QUOTED TEXT:
════════════════════

Skip to content

Super-Protocol/sp-vm-watchdog-daemon

Folders and files

NameName
Last commit message
Last commit date

Latest commit

 

History

46 Commits
 
 
 
 
 
 
 
 
 
 
 
 
 
 
 
 
 
 

Repository files navigation

Super Protocol VM Watchdog Daemon – Build & Run Guide

This document explains how to build, package (.deb) and run the sp-vm-watchdog-daemon, which is responsible for managing the lifecycle of Super Protocol virtual machines (start, health check, restart on failure/config change).

All instructions target a Debian-based Linux distribution (Ubuntu, Debian, etc.).


1. Repositories & Layout

The daemons are designed to be installed as system services and communicate over a UNIX socket:

  • Images stored under: /var/lib/sp/images
  • Watchdog VM cache: /var/lib/sp/watchdog/cache
  • Watchdog runtime data (pids, logs): /var/run/sp/watchdog/vms
  • Downloader gRPC socket: /var/run/sp-vm-downloader.sock

2. Prerequisites

On a build host you will need:

  • Python 3 (3.10+ recommended)
  • python3-venv
  • git
  • make
  • dpkg-deb
  • A Debian-based system (for .deb packaging)

Install base tools:

sudo apt-get update
sudo apt-get install -y python3 python3-venv git make dpkg-dev

3. Building From Source (Without .deb)

3.1. Local Run

cd sp-vm-watchdog-daemon

# Create venv, generate protobuf, install deps and run
make run ARGS="--config /etc/sp/watchdog/config.json --log-level INFO"

main.py arguments:

  • --config PATH – main text config file (default /etc/sp/watchdog/config.json)
  • --log-level LEVEL – logging level

The watchdog daemon will:

  • Load text config (global settings) from config.json
  • Load per‑VM configs from /etc/sp/watchdog/vms/*.json
  • Ensure VMs are started, healthy and up‑to‑date with configuration

Note: in production the daemon should run as root (QEMU, VFIO, mounts, network). For local testing you can run it with sudo make run ....


4. Building .deb Package

The packaging flow is handled by the Makefile.

cd sp-vm-watchdog-daemon

make clean
make VERSION=1.0.0

This will:

  • Initialize the lib/sp-vm-proto submodule
  • Create a virtualenv in build/sp-vm-watchdog-daemon_<VERSION>-1_amd64/usr/bin/sp-vm-watchdog-daemon
  • Install Python dependencies from:
    • app/requirements.txt
    • app/lint_requirements.txt
  • Generate gRPC Python modules into app/modules/proto
  • Copy both app/ and lib/ into the package
  • Install the systemd unit: etc/systemd/system/sp-vm-watchdog-daemon.service
  • Add Debian control scripts (control, postinst, prerm, postrm)

════════════════════

SET TASKS:
a) List every filesystem path that the watchdog daemon guide gives under "Repositories & Layout", along with what each one holds.
b) Reproduce the watchdog daemon guide word for word from "2. Prerequisites" to "(for .deb packaging)".
None of the material has any bearing on these tasks.

PROVIDED MATERIAL:

════════════════════

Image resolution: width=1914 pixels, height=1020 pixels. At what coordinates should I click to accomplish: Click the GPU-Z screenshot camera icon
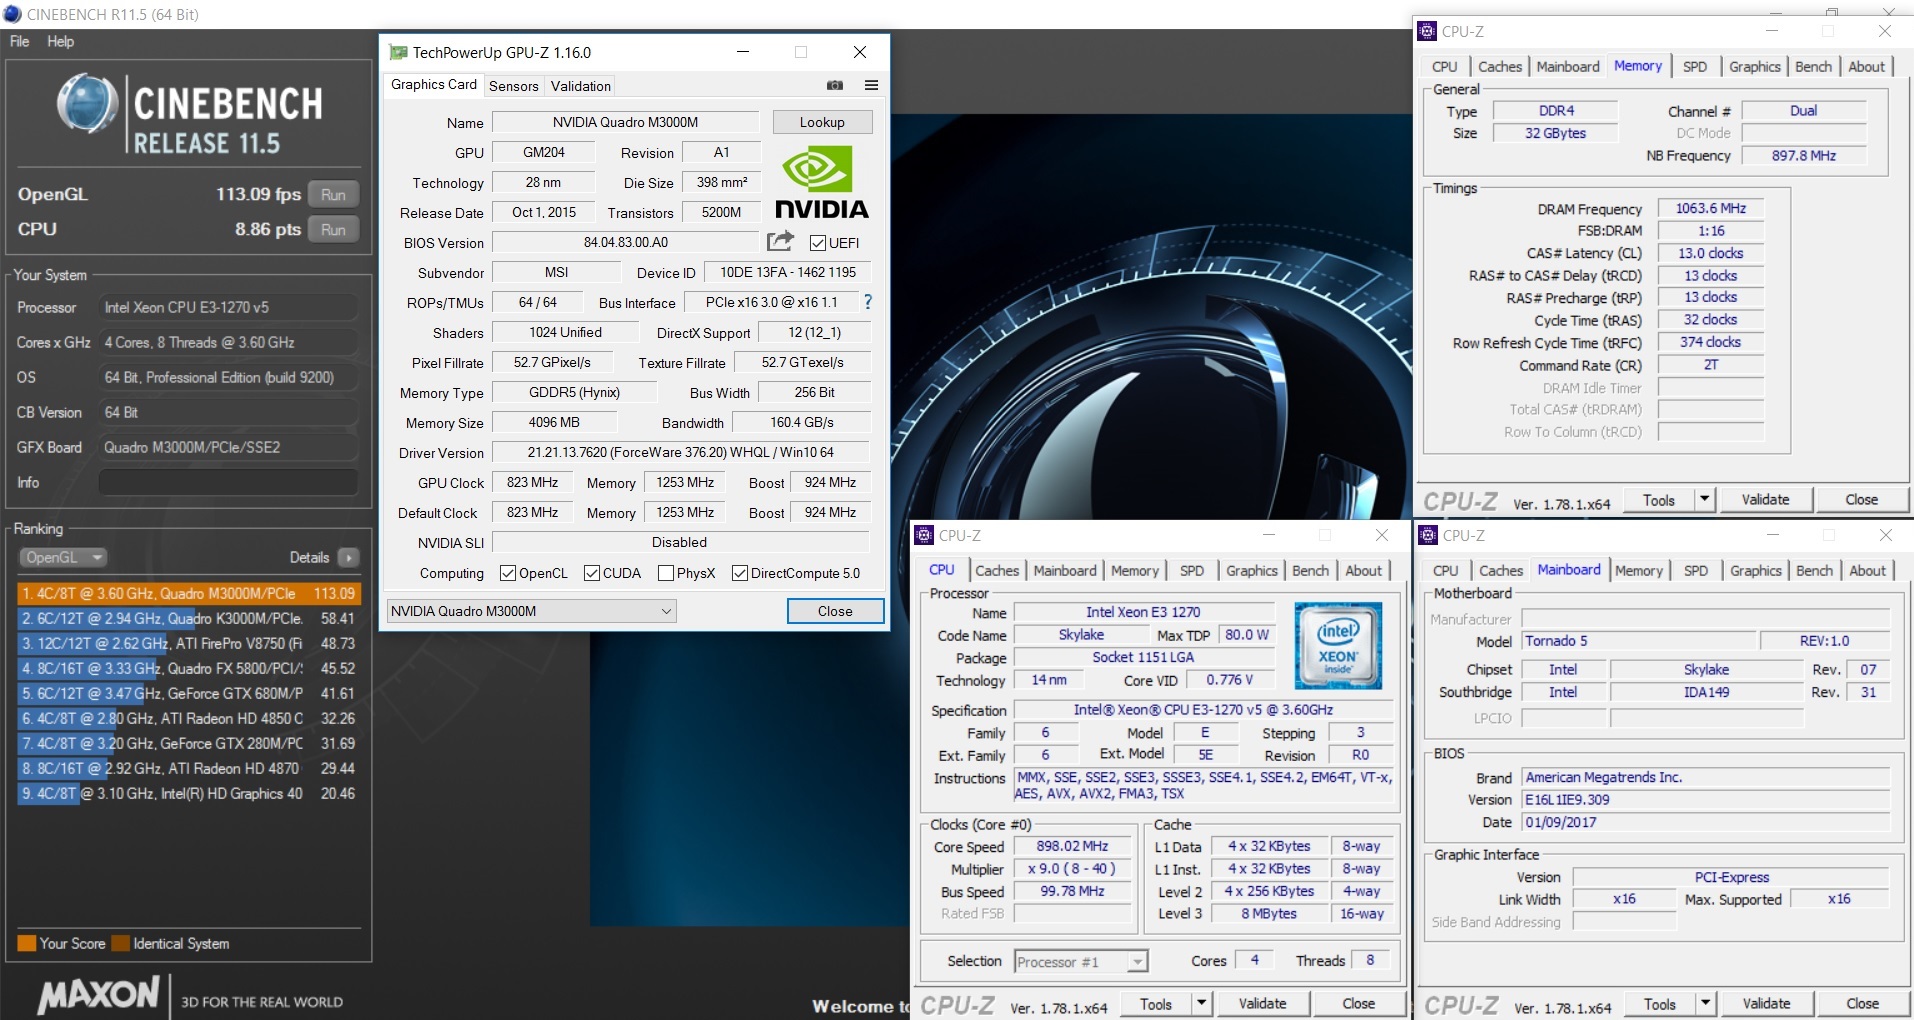click(x=835, y=86)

════════════════════

ANSWERS TO THE PROBLEMS:
a)
- Images: /var/lib/sp/images
- Watchdog VM cache: /var/lib/sp/watchdog/cache
- Watchdog runtime data (pids, logs): /var/run/sp/watchdog/vms
- Downloader gRPC socket: /var/run/sp-vm-downloader.sock

b)
2. Prerequisites

On a build host you will need:

  • Python 3 (3.10+ recommended)
  • python3-venv
  • git
  • make
  • dpkg-deb
  • A Debian-based system (for .deb packaging)